Bilateral ovarian cystic teratomas with a left Sertoli Leydig cell tumor: A case report.

作者信息

Zhang Yingtong, Li Shimei, Luo Jie, Sun Ping, Song Yulan

机构信息

Department of Endocrinology, The First Affiliated Hospital of Guangdong Pharmaceutical University, Guangzhou, Guangdong, China.

Department of Gynaecology, The First Affiliated Hospital of Guangdong Pharmaceutical University, Guangzhou, Guangdong, China.

出版信息

Medicine (Baltimore). 2025 May 9;104(19):e42462. doi: 10.1097/MD.0000000000042462.
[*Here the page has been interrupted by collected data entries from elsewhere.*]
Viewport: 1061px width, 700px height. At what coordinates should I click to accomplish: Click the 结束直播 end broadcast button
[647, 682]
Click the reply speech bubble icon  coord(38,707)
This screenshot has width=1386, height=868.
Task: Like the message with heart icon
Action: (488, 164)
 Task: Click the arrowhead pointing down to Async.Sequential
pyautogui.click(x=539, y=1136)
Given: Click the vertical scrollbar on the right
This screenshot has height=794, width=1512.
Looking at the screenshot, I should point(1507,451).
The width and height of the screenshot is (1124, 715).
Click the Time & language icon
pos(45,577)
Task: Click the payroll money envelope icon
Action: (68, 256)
DOI:10.1097/MD.0000000000042462
PMID:40355173
原文链接:https://pmc.ncbi.nlm.nih.gov/articles/PMC12074108/
Abstract

RATIONALE

Ovarian mature cystic teratoma (MCT) is the most common ovarian germ cell tumor, and it is typically unilateral, although bilateral MCTs have been observed. Sertoli Leydig cell tumors (SLCTs) are rare ovarian tumors that can cause hyperandrogenemia. When patients have these 2 tumors at the same time, it is highly challenging to diagnose them.

PATIENT CONCERN

A 32-year-old female patient who complained of a pelvic mass for 1 year and amenorrhea for 6 months with high testosterone and 17-hydroxyprogesterone levels was suspected of having a malignant ovarian tumor. Transvaginal ultrasound revealed mixed lesions in the bilateral adnexal areas, and the nature of the left slightly hyperechoic mass was not determined.

DIAGNOSES

On the basis of the patient's laboratory examination, imaging examination and pathological examination, she was diagnosed with hyperandrogenemia and bilateral MCTs with a left SLCT.

INTERVENTIONS

The patient underwent laparoscopic surgery to remove bilateral ovarian neoplasms.

OUTCOMES

Testosterone levels decreased to 1.51 nmol/L on the 1st day after fertility-sparing bilateral ovarian tumor resection and to 0.73 nmol/L on the 5th day.

LESSONS

In conclusion, we reported a case of bilateral MCTs with left SLCT. The patient examinations supported the diagnosis of this rare disease. Once ovarian SLCT is diagnosed, the tumor should be surgically removed immediately, and the subsequent treatment plan should be selected according to the immunohistochemical results.

摘要

理论依据

卵巢成熟囊性畸胎瘤(MCT)是最常见的卵巢生殖细胞肿瘤,通常为单侧性,不过也有双侧MCT的病例报道。支持细胞-间质细胞瘤(SLCT)是罕见的卵巢肿瘤,可导致高雄激素血症。当患者同时患有这两种肿瘤时,诊断极具挑战性。

患者情况

一名32岁女性患者,主诉盆腔肿物1年,闭经6个月,睾酮和17-羟孕酮水平升高,怀疑患有卵巢恶性肿瘤。经阴道超声检查发现双侧附件区有混合性病变,左侧稍高回声肿物的性质未明确。

诊断

根据患者的实验室检查、影像学检查及病理检查结果,诊断为高雄激素血症、双侧MCT伴左侧SLCT。

干预措施

患者接受了腹腔镜手术切除双侧卵巢肿瘤。

结果

保留生育功能的双侧卵巢肿瘤切除术后第1天,睾酮水平降至1.51 nmol/L,第5天降至0.73 nmol/L。

经验教训

总之,我们报道了一例双侧MCT伴左侧SLCT的病例。患者的各项检查结果支持了对这种罕见疾病的诊断。一旦诊断为卵巢SLCT,应立即手术切除肿瘤,并根据免疫组化结果选择后续治疗方案。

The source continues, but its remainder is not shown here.